#### PASSAGE:
◇ ◇ ◇ ◇ ◇

You must have all read the story of how, at the tender age
of five, having been egged on by a particularly vicious dog, I was forced to
take up the pen, the mightiest weapon known to man, in an endeavor to quell the
uprising of hoards of marauding canines. (Take that, and that, and that, and... ) I believe I was reasonably successful in thwarting their dark and evil design,
since all heads of states of all countries still remain essentially human.
Having thus achieved my end, I laid the pen to rest for a
fairly longish period, except for occasional tests and exams, when one had to
revert to using it to scrawl out trigonometry, Archimedes principle, structure
of atom and other such completely useless bits of knowledge in a really abysmal
handwriting. But deep inside me, an author lay trapped within layers of competitive
exams, corporate bullshit and such other forms of rat-race.
It was not until very recently that I decided to take up
writing again. This time aided by QWERTY boards, mightier than the pen. So in
between mails on explaining cash flows, setting targets, poking a friend on
face book, churning out idiotic presentations, playing scrabble and making elaborate
XL sheets, I started finding time to blog.
At first, the occasional slips into this aberration were
minimal and controllable– approximately 2.3 times each year, much like how
Dr.Jekyll could control the use of the stuff that could turn him into Mr. Hyde.
But this happy state of affairs was not to last. I left active corporate life
because of an autoimmune disorder. And
like a vicious beast, long shackled within the confines of a polished exterior,
the aspiring author in me was unleashed. My declaration, stating my intent of
spewing the stuff out once a week was received by all my hapless classmates and
FB friends with quaking hearts. The fact that every time I pinged someone or
chatted with someone, I would end the conversation asking them whether they
have read my blog was more than some of them could handle (I believe some of
them opted out of FB) . Even my unknown scrabble opponents would be surprised witless
in the middle of their bingos by me pasting my latest post on the chat box, making them completely
miss their seven letter words with the letters Q,U,A,K, I,N and G. When I started ending every phone call with
the question “have you read my blog?” my wife finally kicked my posterior viciously
and told me enough was enough.

◇ ◇ ◇ ◇ ◇

#### GIVEN ENTRIES:

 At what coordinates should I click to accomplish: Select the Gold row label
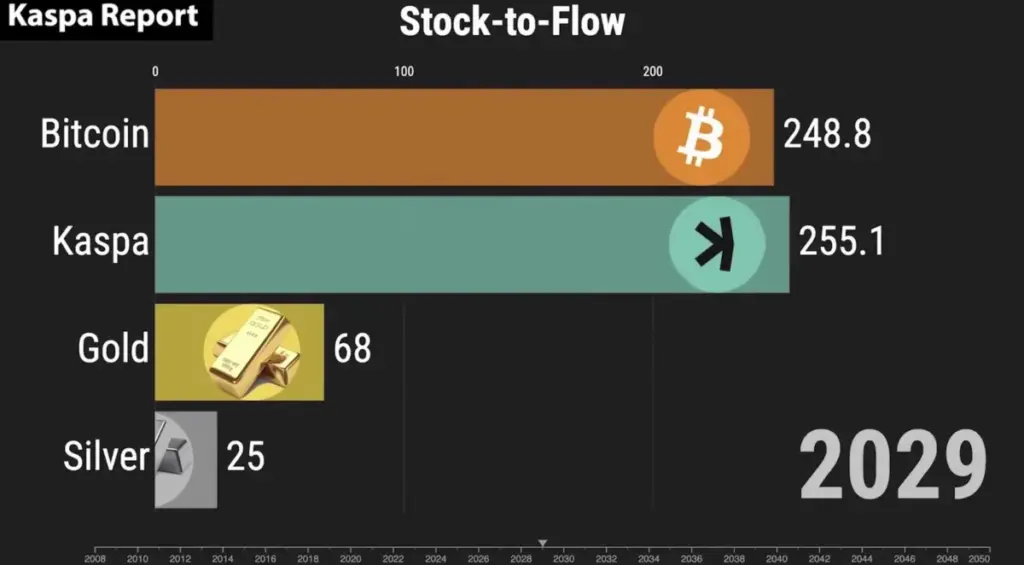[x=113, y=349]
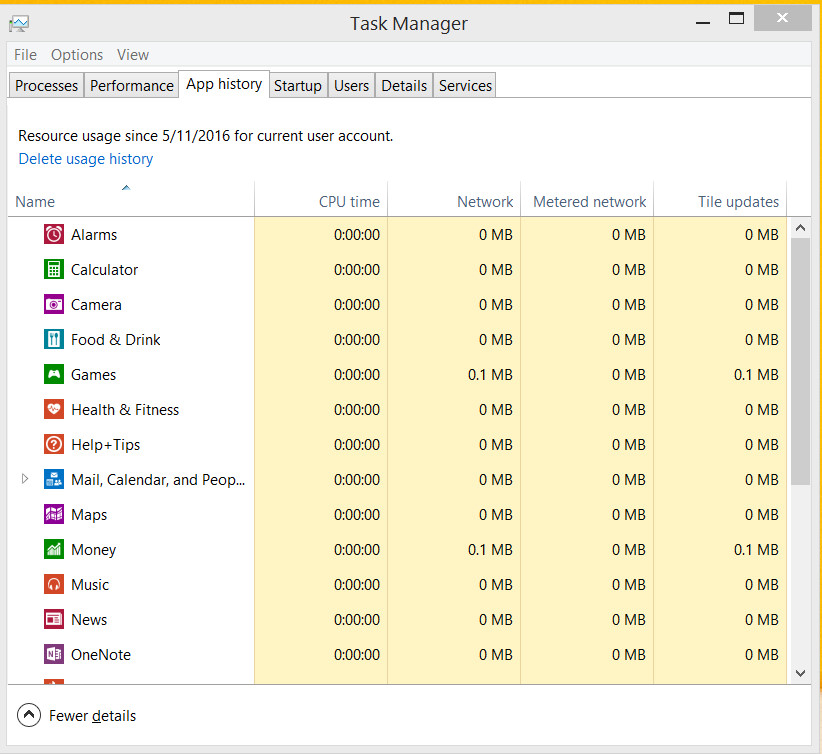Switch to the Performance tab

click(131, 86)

◇ ◇ ◇ ◇ ◇

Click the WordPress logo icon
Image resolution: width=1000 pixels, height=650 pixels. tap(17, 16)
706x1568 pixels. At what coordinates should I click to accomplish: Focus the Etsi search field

◇ ◇ ◇ ◇ ◇

#### WHAT YOU ARE ASKED TO DO:
List every subject the passage about taking up writing names as a "completely useless" bit of knowledge scrawled out in tests and exams. The entries are separate material and have no connection to the passage.

#### OUTPUT:
- trigonometry
- Archimedes principle
- structure of atom